■ **ABOUT THIS TASK**: Using the data below, restate exactly every line from the one with "Given: Click recipient name Slamet Hariyadi" up to and including the one with "You are a computer-use". No picture belongs in it.

■ **Saved entries**:
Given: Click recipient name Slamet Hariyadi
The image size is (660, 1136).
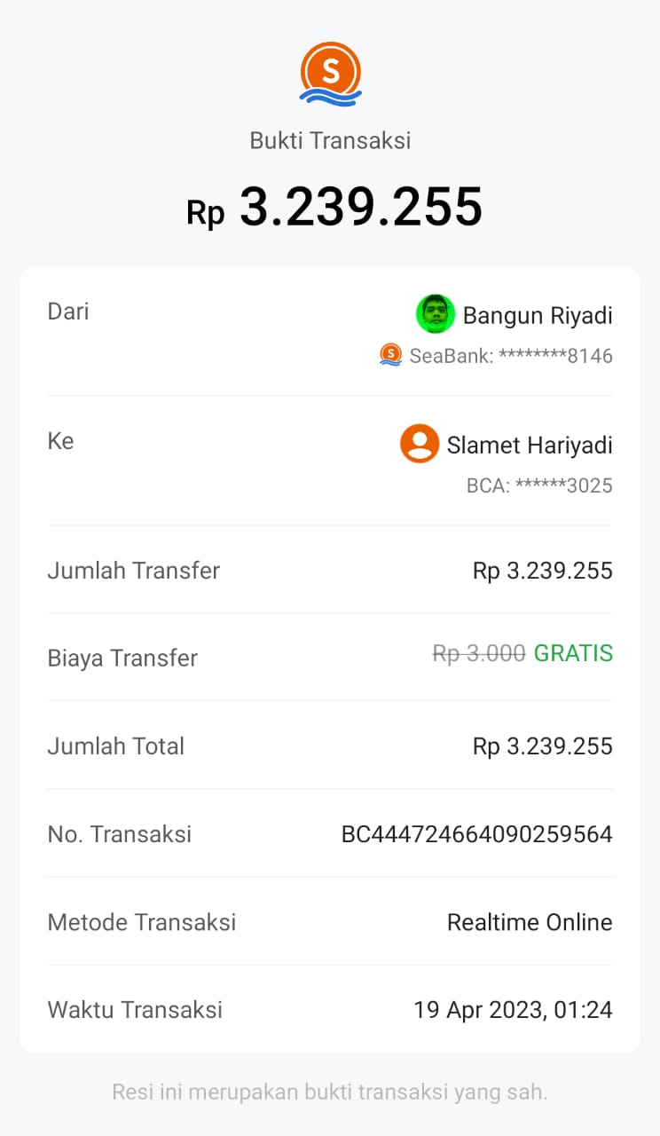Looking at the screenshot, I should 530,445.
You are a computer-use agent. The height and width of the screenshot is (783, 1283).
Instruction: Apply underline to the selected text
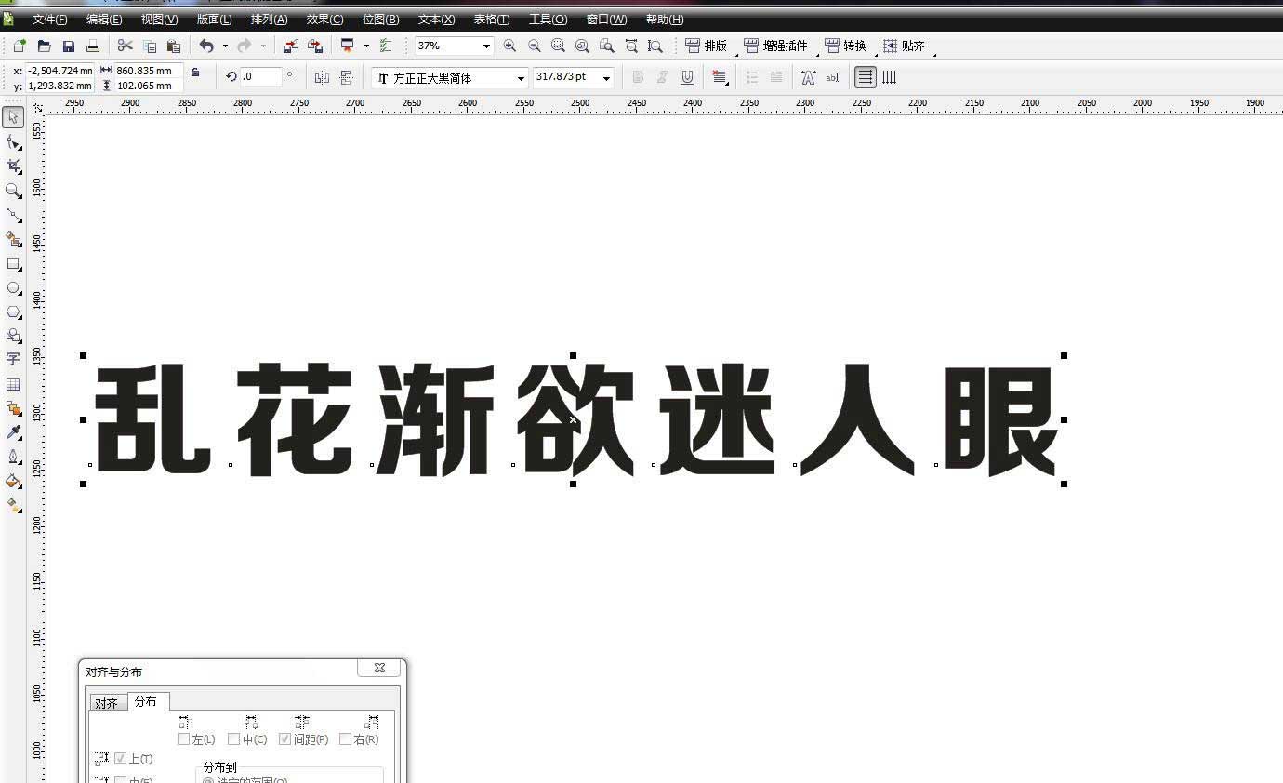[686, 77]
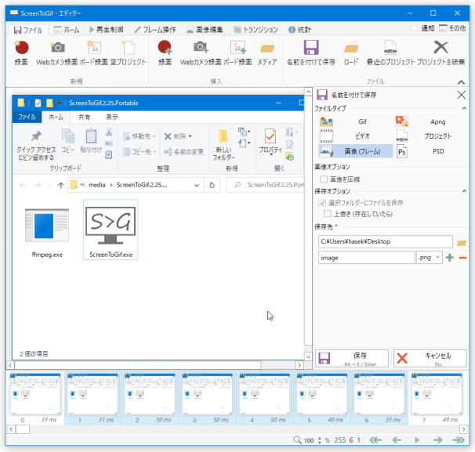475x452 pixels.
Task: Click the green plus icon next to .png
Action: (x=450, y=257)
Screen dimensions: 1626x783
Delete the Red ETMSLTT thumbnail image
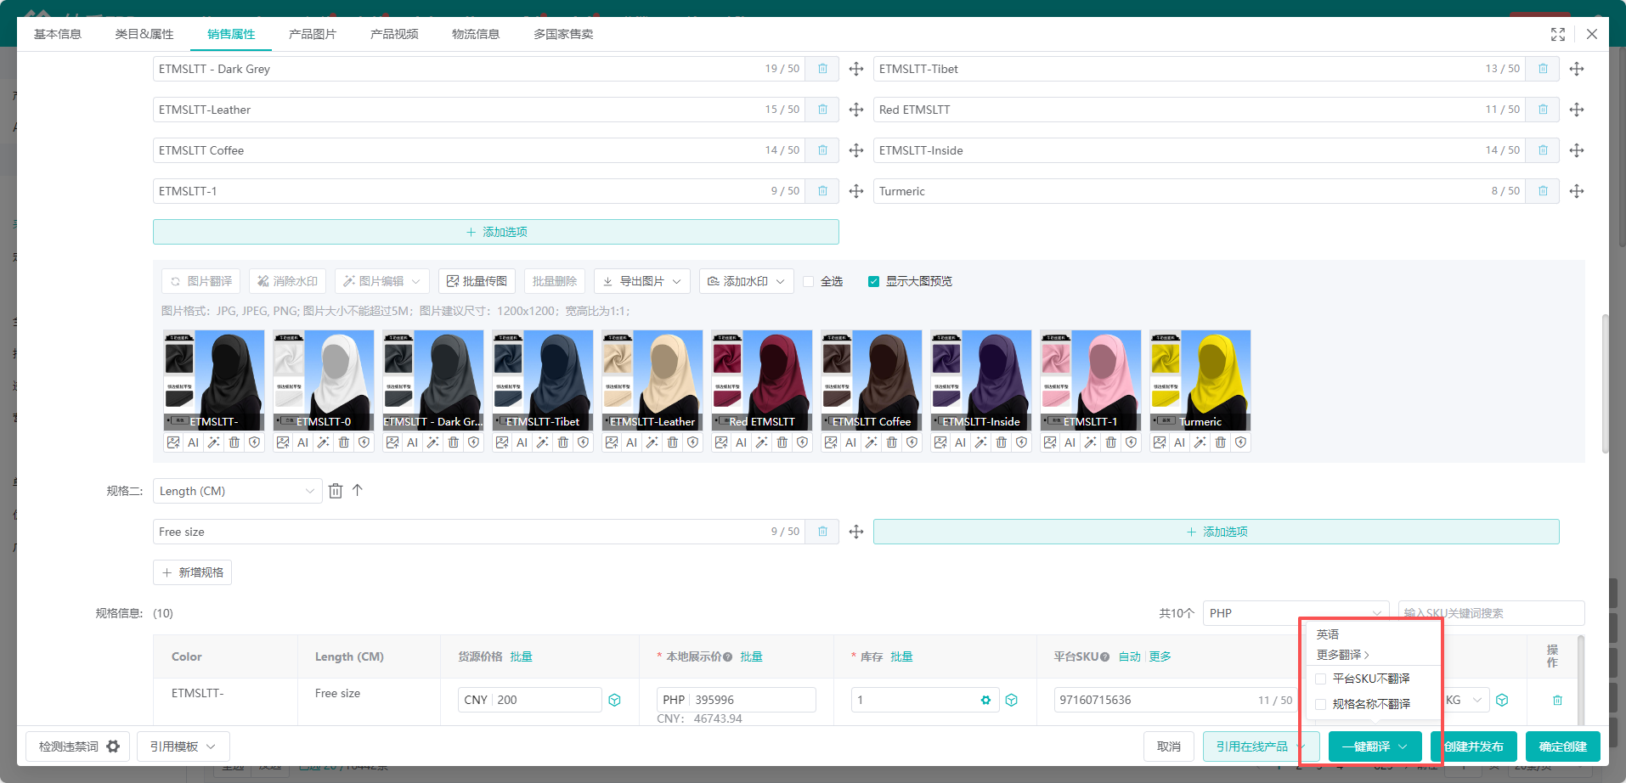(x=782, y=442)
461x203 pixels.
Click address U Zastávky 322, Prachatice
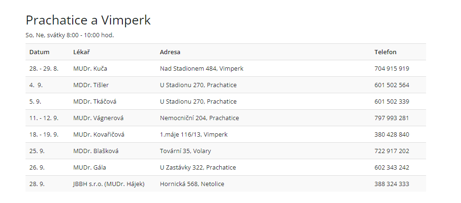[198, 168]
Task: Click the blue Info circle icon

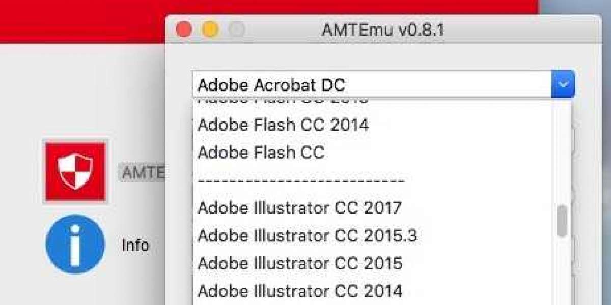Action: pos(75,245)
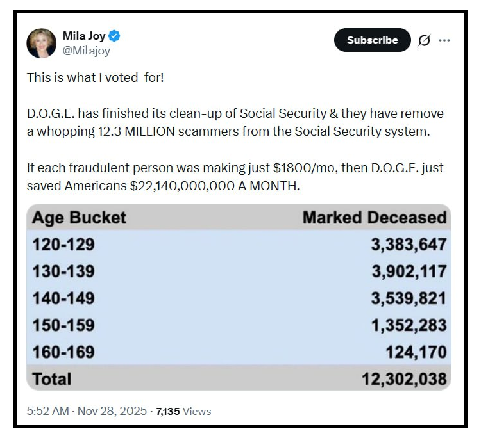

==

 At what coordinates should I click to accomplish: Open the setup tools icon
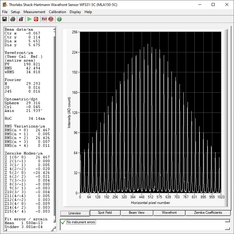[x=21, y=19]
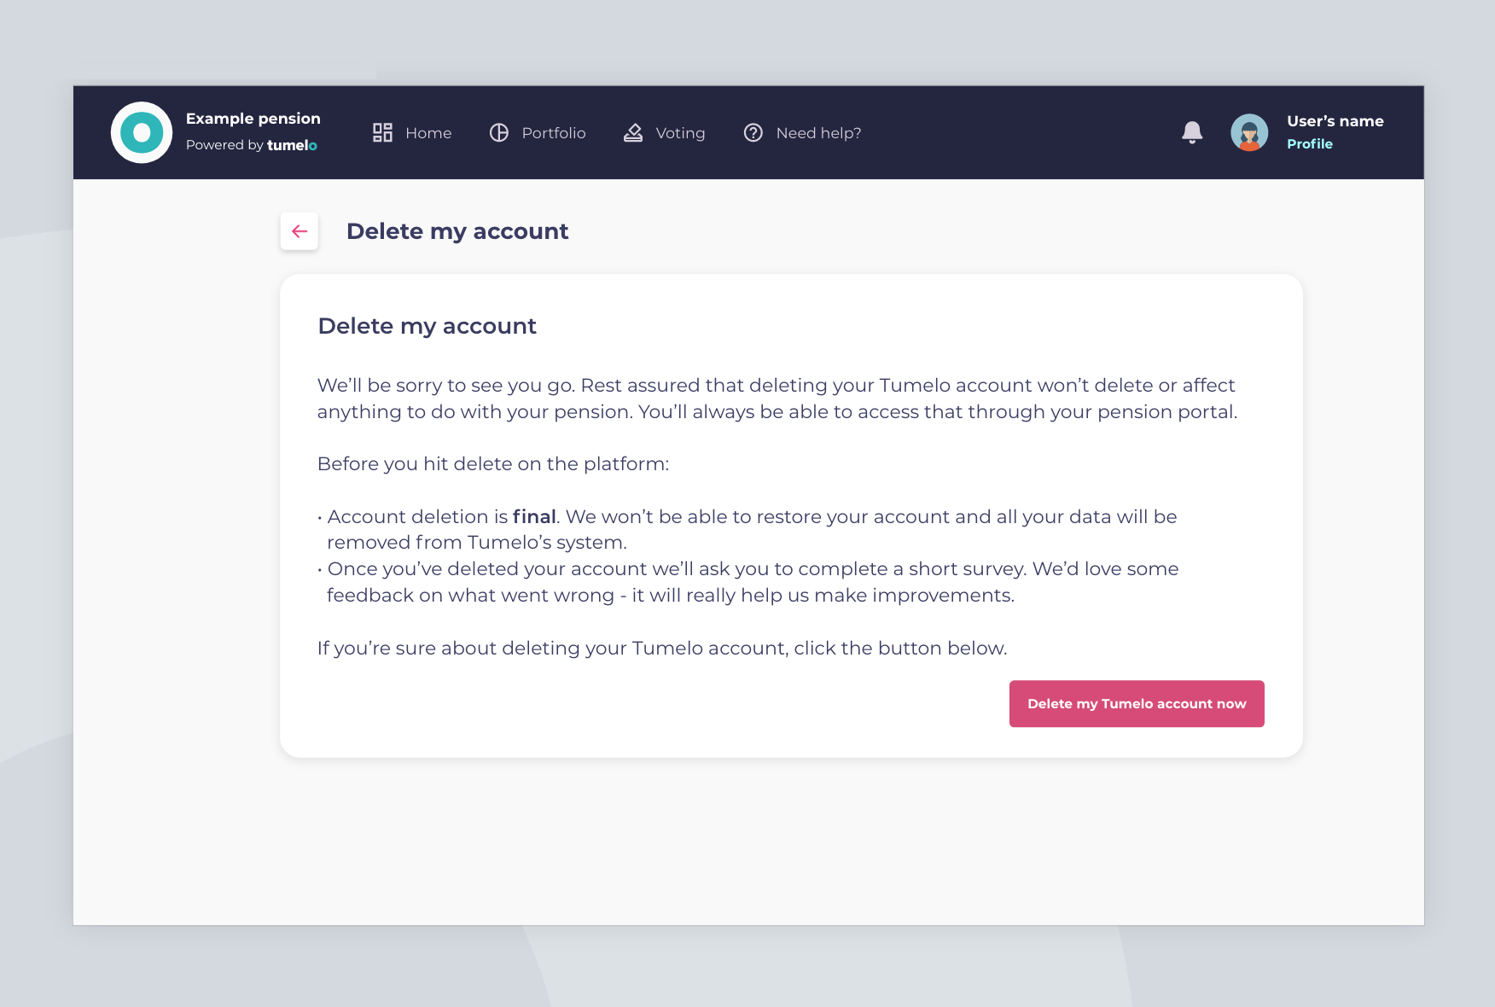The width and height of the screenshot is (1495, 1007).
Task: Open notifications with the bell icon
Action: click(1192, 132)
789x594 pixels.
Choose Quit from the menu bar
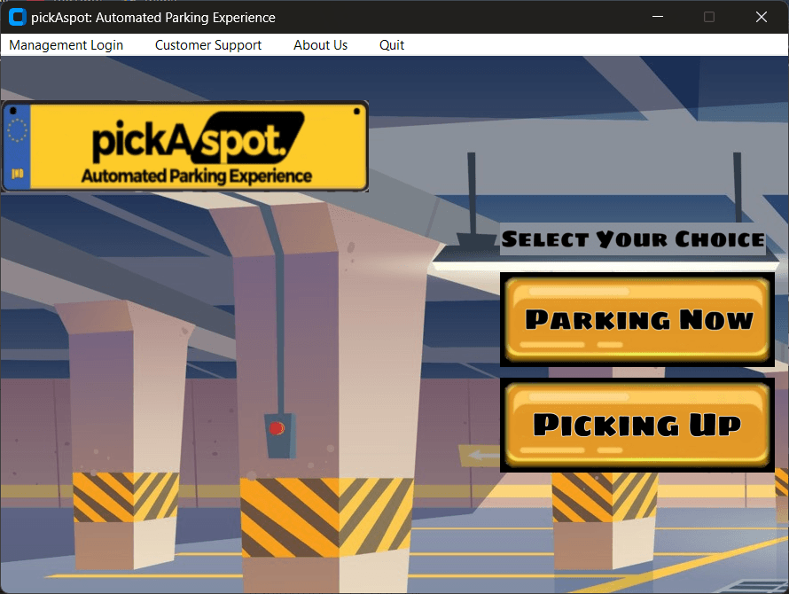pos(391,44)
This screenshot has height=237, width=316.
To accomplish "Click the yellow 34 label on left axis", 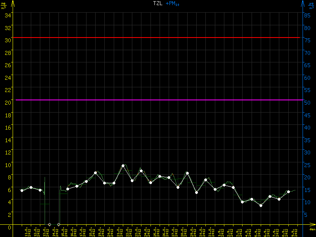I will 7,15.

■ **PROBLEM SOLUTION**:
Given: Click recipient name Slamet Hariyadi
The image size is (660, 1136).
Looking at the screenshot, I should 530,445.
You are a computer-use agent. The height and width of the screenshot is (783, 1283).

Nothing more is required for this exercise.